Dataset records
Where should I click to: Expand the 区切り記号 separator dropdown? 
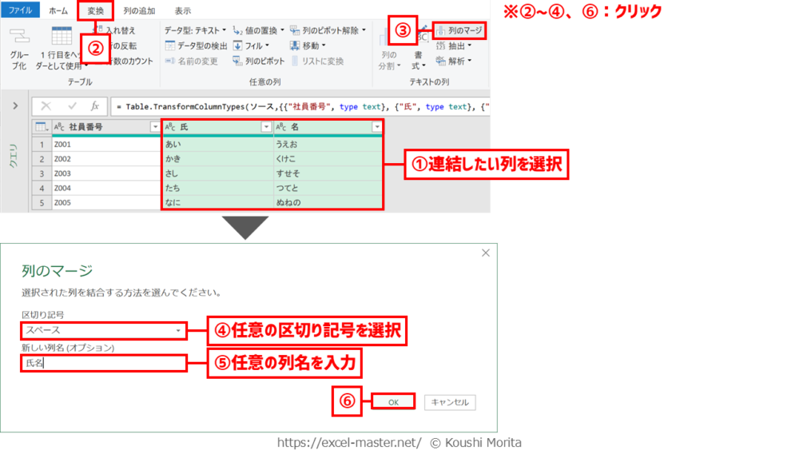coord(177,330)
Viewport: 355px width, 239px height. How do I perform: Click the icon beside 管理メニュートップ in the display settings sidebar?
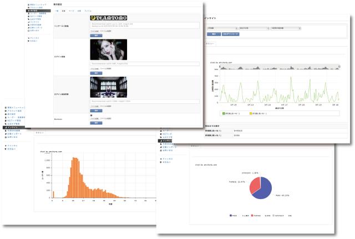(x=28, y=4)
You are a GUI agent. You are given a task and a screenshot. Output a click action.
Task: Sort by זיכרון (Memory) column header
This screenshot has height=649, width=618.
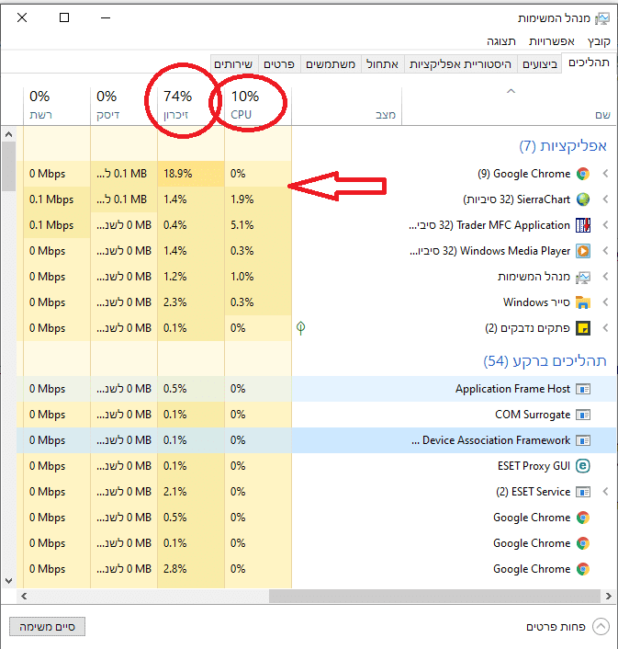coord(177,104)
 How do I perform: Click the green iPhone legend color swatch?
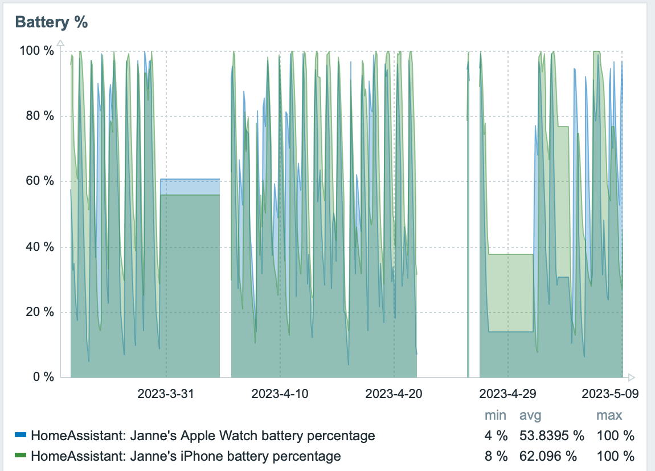(21, 455)
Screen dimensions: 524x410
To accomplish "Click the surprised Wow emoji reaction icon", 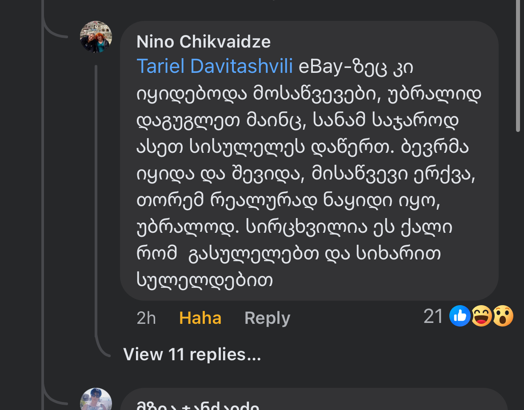I will pyautogui.click(x=503, y=316).
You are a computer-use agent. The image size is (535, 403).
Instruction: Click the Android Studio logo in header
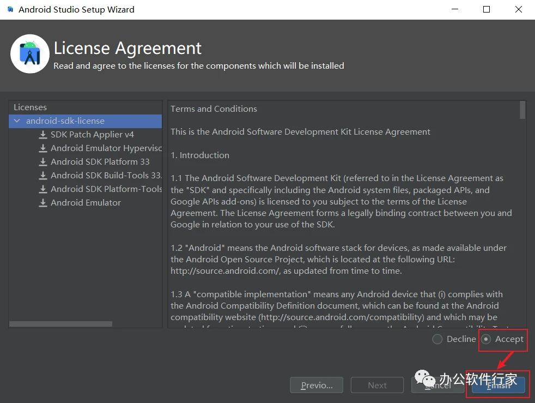[x=30, y=53]
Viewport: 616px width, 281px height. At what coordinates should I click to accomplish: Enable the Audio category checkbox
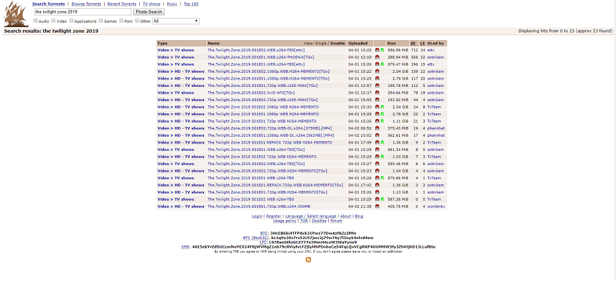pyautogui.click(x=36, y=21)
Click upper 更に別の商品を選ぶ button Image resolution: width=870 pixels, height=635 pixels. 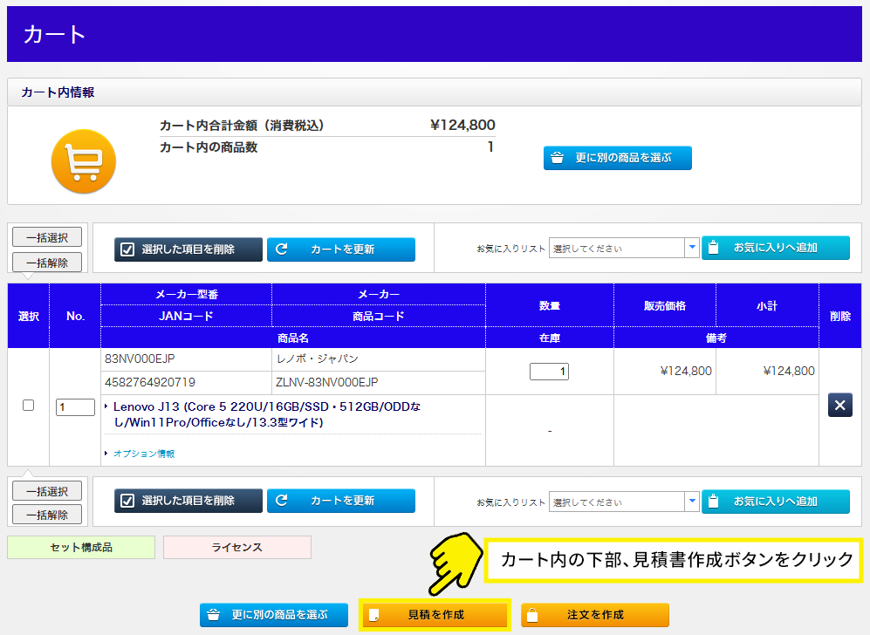pos(617,158)
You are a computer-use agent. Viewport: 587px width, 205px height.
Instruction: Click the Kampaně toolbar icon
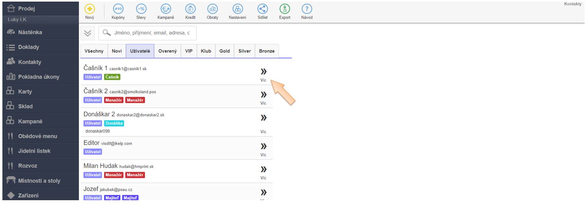click(x=165, y=9)
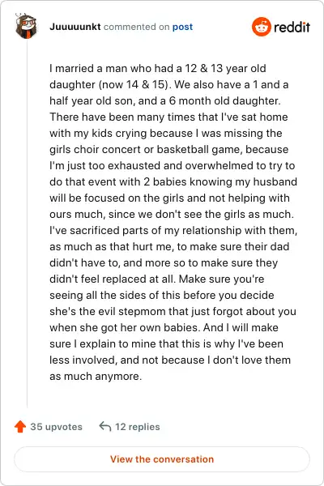This screenshot has height=486, width=324.
Task: Click the comment line starting 'I married a man'
Action: pyautogui.click(x=157, y=68)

Your objective – Reproduce only the lines of the records from the start up to and including the line that holds "You are a GUI"; do not carry over any picture.

Solution –
Where should I click to: Expand the 区切り記号 separator dropdown? 
coord(177,330)
Viewport: 355px width, 239px height. How do I perform: Click the icon beside 管理メニュートップ in the display settings sidebar?
(x=28, y=4)
You are a GUI agent. You are given a task and a screenshot. Output a click action.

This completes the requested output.